- Category: Top Stories
- Published on Friday, 19 October 2012 01:00
- Written by Nicholas Shannon Kulmac
With Election Day on the horizon, the Vancouver Business Journal asked candidates to respond to a series of business-related questions with an emphasis on specifics. Below, you will find responses from Julia Anderson and Jim Malinowski, candidates for Clark Public Utilities (CPU) commissioner – a county-wide race with a significant impact on business.
Q: Rates are a key focus of CPU commissioners. Major users have benefitted from the practice of rate averaging. With higher costs of power how do you intend to accommodate new or expanding major user of power going forward?
Anderson: As a commissioner of a public voter-owned utility, my job is to seek broad input before making rate decisions. I would ask for recommendations from Clark Public Utilities management staff experts, from the interested public and from existing and potential new employers. Within its regulatory framework, the utility can play an important role in economic development. I would be inclined to support continued equitable distribution of power costs as a way to grow the local economy. My number one goal is to hold down rates for all utility customers.
Malinowski: All options for new power supplies will be far more expensive than BPA energy and more expensive than energy from the River Road natural gas fired plant. I will advocate for expanded conservation programs that allow us to serve more customers without adding new and expensive generation resources. I would rather have us help existing and new commercial and industrial customers use their energy resources more efficiently than to invest in new and expensive supply options that raise our rates more than necessary.

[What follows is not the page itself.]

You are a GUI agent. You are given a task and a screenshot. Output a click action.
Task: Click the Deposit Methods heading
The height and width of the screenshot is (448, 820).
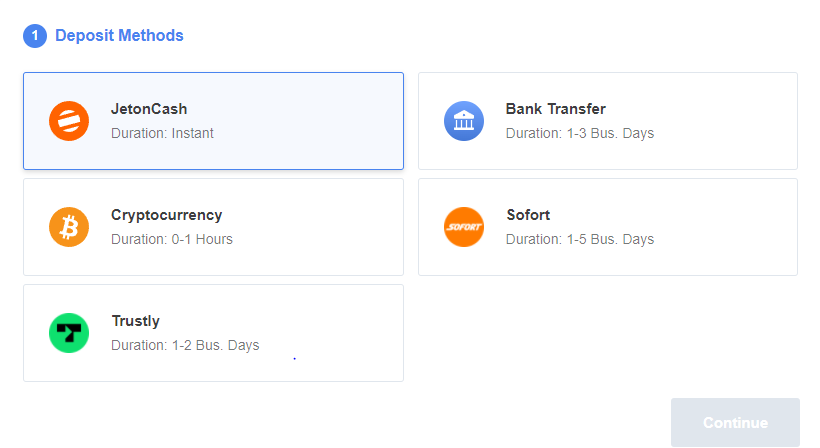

Q: Cost pressures on business – small business in particular – make utility costs a significant expense. What specific policy area are you planning to address if elected that will aid businesses in managing their utility costs?
Anderson: Clark Public Utilities has a good track-record in helping small business customers improve their energy efficiency and cut power costs. As commissioner I would support more conservation programs and incentives for small businesses. In addition, the utility can help improve the general economy by bringing family-wage jobs here. Job growth boosts all small businesses – local restaurant owners, accountants, retail store owners and homebuilders. Conservation offers costs savings while economic development supports business revenue growth.
Malinowski: The PUD needs to do everything in its power to keep rates stable, predictable and affordable. That objective can be achieved by maintaining an adequate Rate Stabilization Fund (RSF) and hedging our natural gas purchases for River Road fuel. The appropriate level of the RSF can be established by probabilistic analysis considering load, water year, natural gas and electric energy market forecast variability. Obtaining and using state of the art forecasting tools will support that effort. The PUD has assembled a very capable staff section that is managing this complex process.
The PUD has hedged most of its 2013 natural gas supply at about $5 per MMBTU (Million Metric British Thermal Units), which is below the 2012 cost of about $6 per MMBTU. That decrease in gas prices should offset expected increases in BPA rates for 2013. BPA energy will continue to be far less expensive than River Road energy or the average cost of purchases from electric energy short term markets.